1. This Directive shall apply to veterinary medicinal products, including pre-mixes for medicated feedingstuffs, intended to be placed on the market in Member States and prepared industrially or by a method involving an industrial process.

2. In cases of doubt, where, taking into account all its characteristics, a product may fall within the definition of a ‘ veterinary medicinal product ’ and within the definition of a product covered by other Community legislation, the provisions of this Directive shall apply.

3. Notwithstanding paragraph 1, this Directive shall also apply to active substances used as starting materials to the extent set out in Articles 50, 50a, 51 and 80 and additionally to certain substances that may be used as veterinary medicinal products that have anabolic, anti-infectious, anti-parasitic, anti-inflammatory, hormonal or psychotropic properties to the extent set out in Article 68.

Article 3 U.K.

1. This Directive shall not apply to:

(a) medicated feedingstuffs as defined in Council Directive 90/167/EEC of 26 March 1990 laying down the conditions governing the preparation, placing on the market and use of medicated feedingstuffs in the Community (1) ;

(b) inactivated immunological veterinary medicinal products which are manufactured from pathogens and antigens obtained from an animal or animals from a holding and used for the treatment of that animal or the animals of that holding in the same locality;

(c) veterinary medicinal products based on radio-active isotopes;

(d) any additives covered by Council Directive 70/524/EEC of 23 November 1970 concerning additives in feedingstuffs (2) where they are incorporated in animal feedingstuffs and supplementary animal feedingstuffs in accordance with that Directive; and

(e) without prejudice to Article 95, medicinal products for veterinary use intended for research and development trials.

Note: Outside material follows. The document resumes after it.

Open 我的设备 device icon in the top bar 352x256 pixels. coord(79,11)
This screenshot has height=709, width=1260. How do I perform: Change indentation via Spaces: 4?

However, medicated feedingstuffs referred to in subparagraph (a) may be prepared only from pre-mixes that have been authorised under this Directive.

2. Except for the provisions on the possession, prescription, dispensing and administration of veterinary medicinal products, this Directive shall not apply to:

(a) any medicinal product prepared in a pharmacy in accordance with a veterinary prescription for an individual animal or a small group of animals, commonly known as the magistral formula; and

(b) any medicinal product prepared in a pharmacy in accordance with the prescriptions of a pharmacopoeia and intended to be supplied directly to the end-user, commonly known as the officinal formula.]

Article 4U.K.

1.Member States may provide that this Directive shall not apply to non-inactivated immunological veterinary medicinal products which are manufactured from pathogens and antigens obtained from an animal or animals from a holding and used for the treatment of that animal or the animals of that holding in the same locality.

[F12. In the case of veterinary medicinal products intended solely for aquarium fish, cage birds, homing pigeons, terrarium animals, small rodents, and ferrets and rabbits kept exclusively as pets, Member States may permit exemptions, in their territory, from the provisions in Articles 5 to 8, provided that such products do not contain substances the use of which requires veterinary control and that all possible measures are taken to prevent unauthorised use of the products for other animals.]